【直前まとめ】関連指標の強さもあり、好結果期待広がる=米雇用統計

配信元:みんかぶFX
著者:MINKABU PRESS
 本日22時半に12月の米雇用統計が発表されます。
米連邦準備制度理事会(FRB)は、先月の米連邦公開市場委員会(FOMC)で利上げ幅を0.5%に縮小する一方、利上げの終着点となるターミナルレートを従来の4.50-4.75%、市場予想の4.75-5.00%を超える5.00-5.25%に引き上げました。
 次回のFOMCでの利上げ幅については、約7割が0.25%への縮小を見ており、この場合5.00-5.25%に到達するのは5月のFOMCとなります。また、前回のFOMCで示されたターミナルレートは19名中7名と、かなりのメンバーが5.25-5.50%以上を見ていました。この場合は6月以降も利上げ続く形となります。先月のFOMCまでは3月には利上げ打ち止めという見方が多かっただけに、こうした利上げ終了時期先送り、利上げの終着点引き上げ見通しはドル買いの大きな材料となっています。 

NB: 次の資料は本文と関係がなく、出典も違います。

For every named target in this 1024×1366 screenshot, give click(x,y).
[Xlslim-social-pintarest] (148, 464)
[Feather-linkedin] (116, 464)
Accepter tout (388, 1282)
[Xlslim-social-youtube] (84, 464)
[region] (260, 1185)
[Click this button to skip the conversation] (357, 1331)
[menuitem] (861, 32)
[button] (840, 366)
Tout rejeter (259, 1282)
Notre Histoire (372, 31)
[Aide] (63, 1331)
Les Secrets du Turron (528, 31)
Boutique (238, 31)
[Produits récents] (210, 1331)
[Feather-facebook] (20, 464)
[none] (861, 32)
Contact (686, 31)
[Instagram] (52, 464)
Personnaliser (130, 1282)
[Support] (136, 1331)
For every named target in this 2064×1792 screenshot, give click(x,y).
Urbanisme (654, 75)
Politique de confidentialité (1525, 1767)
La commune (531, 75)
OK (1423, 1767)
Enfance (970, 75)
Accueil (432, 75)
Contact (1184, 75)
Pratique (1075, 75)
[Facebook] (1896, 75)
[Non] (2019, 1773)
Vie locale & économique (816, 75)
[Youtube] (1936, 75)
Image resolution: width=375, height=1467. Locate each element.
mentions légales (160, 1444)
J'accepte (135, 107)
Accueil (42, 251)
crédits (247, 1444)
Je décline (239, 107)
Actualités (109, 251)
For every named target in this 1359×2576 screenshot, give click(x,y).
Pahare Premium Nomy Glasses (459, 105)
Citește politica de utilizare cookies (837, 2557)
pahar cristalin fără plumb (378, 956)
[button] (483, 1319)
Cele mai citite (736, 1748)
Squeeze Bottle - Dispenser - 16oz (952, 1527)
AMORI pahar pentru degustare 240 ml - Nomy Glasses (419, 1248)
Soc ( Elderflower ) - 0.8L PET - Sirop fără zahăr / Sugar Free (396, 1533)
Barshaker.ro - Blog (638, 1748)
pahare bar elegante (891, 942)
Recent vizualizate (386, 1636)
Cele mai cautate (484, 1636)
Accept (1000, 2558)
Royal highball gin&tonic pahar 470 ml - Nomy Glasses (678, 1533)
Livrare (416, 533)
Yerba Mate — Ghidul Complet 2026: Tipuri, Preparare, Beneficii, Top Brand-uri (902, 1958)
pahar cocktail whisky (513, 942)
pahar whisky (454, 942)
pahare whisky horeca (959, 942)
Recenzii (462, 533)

 今後実際の米利上げ動向がどうなっていくのかは、FRBも示している通り、データ次第となります。なかでもFRBの二大命題である物価の安定と雇用の最大化の状況が重要となってきます。それだけに雇用統計が相場に与える影響は大きなものとなります。

 まずは前回の雇用統計をおさらいしてみましょう。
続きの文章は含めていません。